Pero mi vida en Wavewalker no era solo físicamente peligrosa. Vivir en un bote durante una década significaba que rara vez podía tener amistades, tenía poco o ningún acceso a la atención médica y no podía asistir a la escuela.

Cuando me convertí en un adolescente, no tenía espacio privado. En cambio, tuve que compartir el inodoro que trabajaba que teníamos a bordo con mi familia y hasta ocho o nueve tripulantes, y compartir una cabaña con miembros de la tripulación adultos.

A medida que pasaron los años, quedó claro que mis padres no tenían intención de cumplir con su promesa de regresar a casa. No tenía forma de salir del bote, no tenía pasaporte ni dinero. Pero más que eso, no tenía a dónde ir.
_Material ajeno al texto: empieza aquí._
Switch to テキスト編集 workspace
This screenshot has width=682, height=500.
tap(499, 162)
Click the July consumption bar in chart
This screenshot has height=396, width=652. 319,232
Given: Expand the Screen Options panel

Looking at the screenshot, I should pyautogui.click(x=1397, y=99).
Iba a zarpar cuando era un niño pequeño, y después de eso nunca volví a ver a ninguno de mis parientes. Aparte de mis padres, no tenía otros adultos en mi vida, aparte de los miembros de la tripulación que iban y venían. Las únicas personas que vi en autoridad fueron los funcionarios de aduanas e inmigración que abordaron nuestro bote cuando llegamos a cada nuevo país, y nunca expresaron ningún interés en el bienestar de los dos niños que encontraron allí.
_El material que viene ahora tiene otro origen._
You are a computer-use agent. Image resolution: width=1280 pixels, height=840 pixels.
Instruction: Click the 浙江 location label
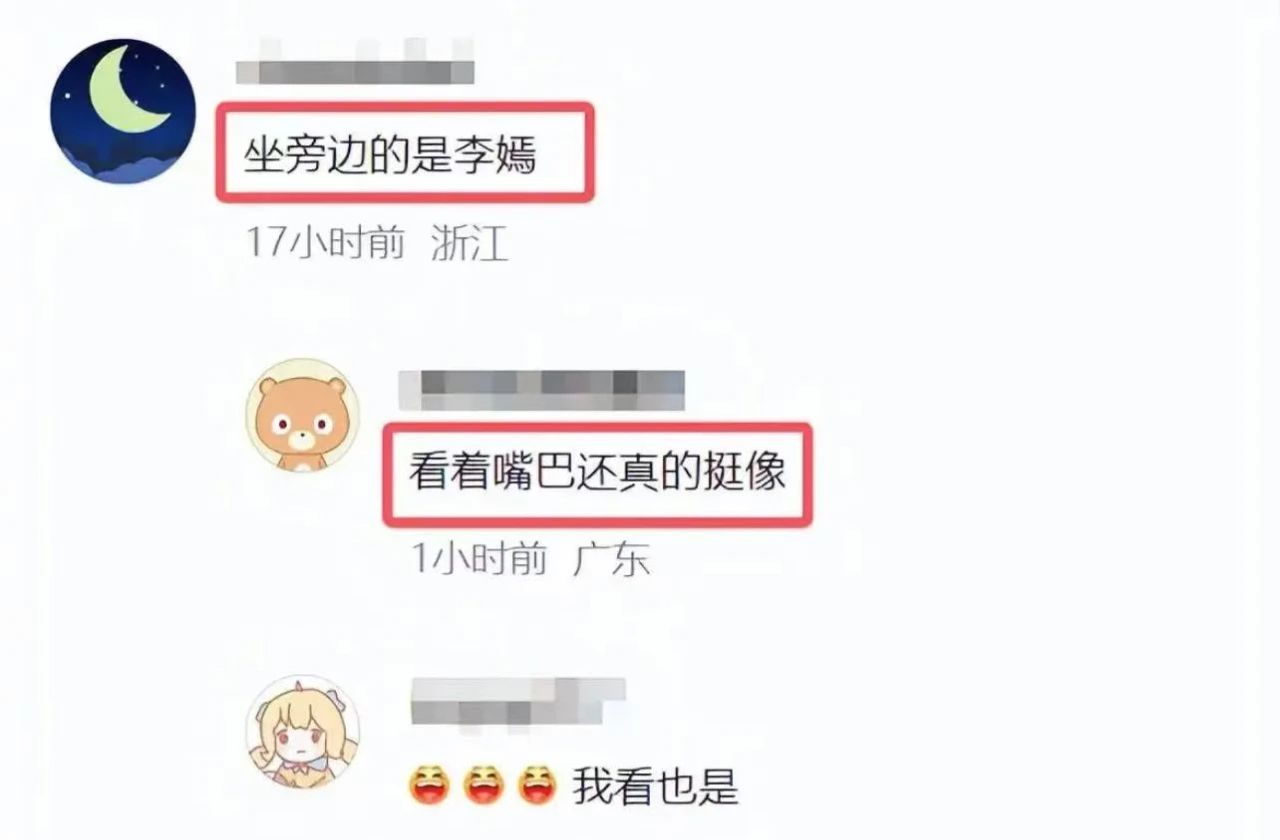pos(469,243)
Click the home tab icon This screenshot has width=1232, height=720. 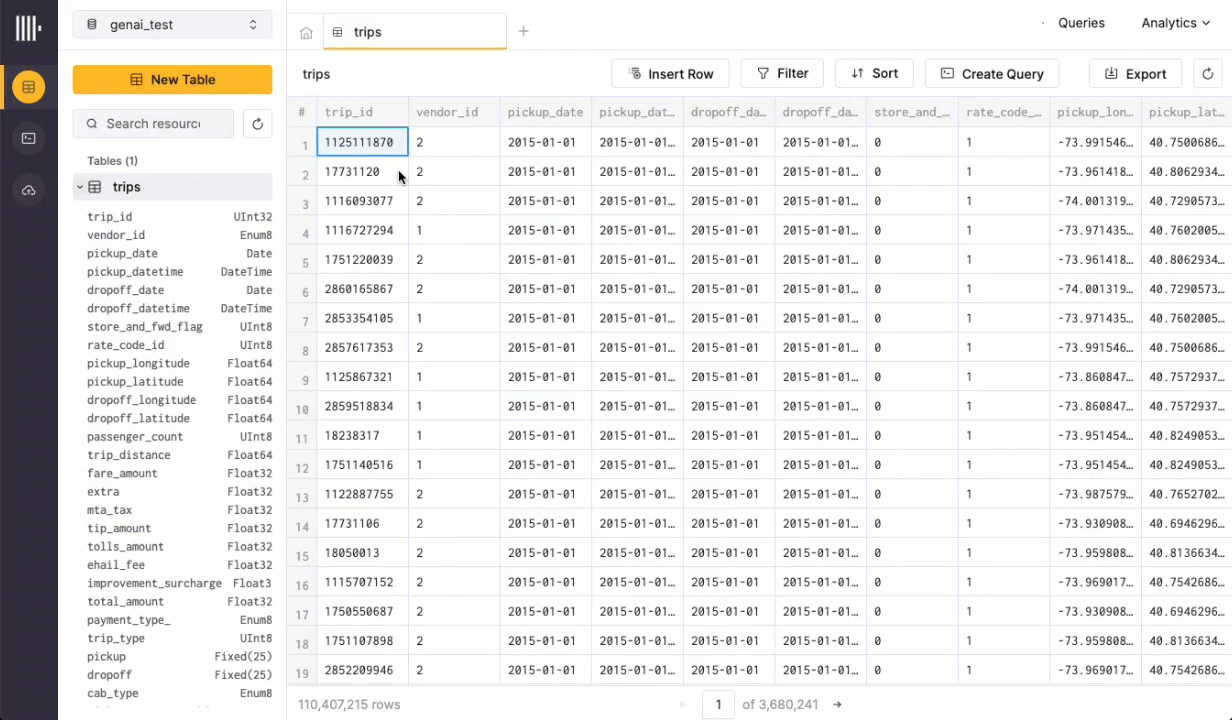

Mientras que Wavewalker representaba la libertad para mis padres, podían detener el ancla y navegar cuando quisieran, era una prisión para mí.

Finalmente me di cuenta de que la única forma en que escaparía de Wavewalker era si encontrara una manera de educarme. Traté de convencer a mis padres de que me dejaran ir a la escuela, y seis años después de navegar, finalmente acordaron permitirme inscribirme en una escuela de correspondencia australiana. Tenía 13 años.

Si bien estaba claro para mí que mi único escape posible fue a través de la educación, estudiar por correspondencia en un bote fue muy difícil. Para entonces, mi padre había convertido nuestro bote en una especie de “hotel flotante” para pagar nuestro viaje interminable, y mis padres querían que trabajara en lugar de pasar mis días con la nariz en mis libros.

También hubo problemas más prácticos. No tenía una dirección postal y no tenía espacio para estudiar aparte de la pequeña mesa en nuestra cabina principal. A veces me escondía dentro de una vela al frente del bote para estudiar, sabiendo que nadie vendría a buscarme allí. Tuve que luchar contra mi padre por papel, que era un producto costoso en el Pacífico Sur. Cada vez que llegamos a un puerto importante, enviaba las lecciones que había completado y le pedí a la escuela que las enviara de regreso a la oficina de correos en nuestro próximo puerto de escala, pero si mi padre decidió cambiar de rumbo, mis lecciones se extraviaron.

Encontré las lecciones de correspondencia muy desafiantes, en parte porque me había perdido mucha educación y porque era muy difícil aprender de forma remota sin poder hablar con un maestro. Sabía, sin embargo, que no tenía otra opción, era mi única salida.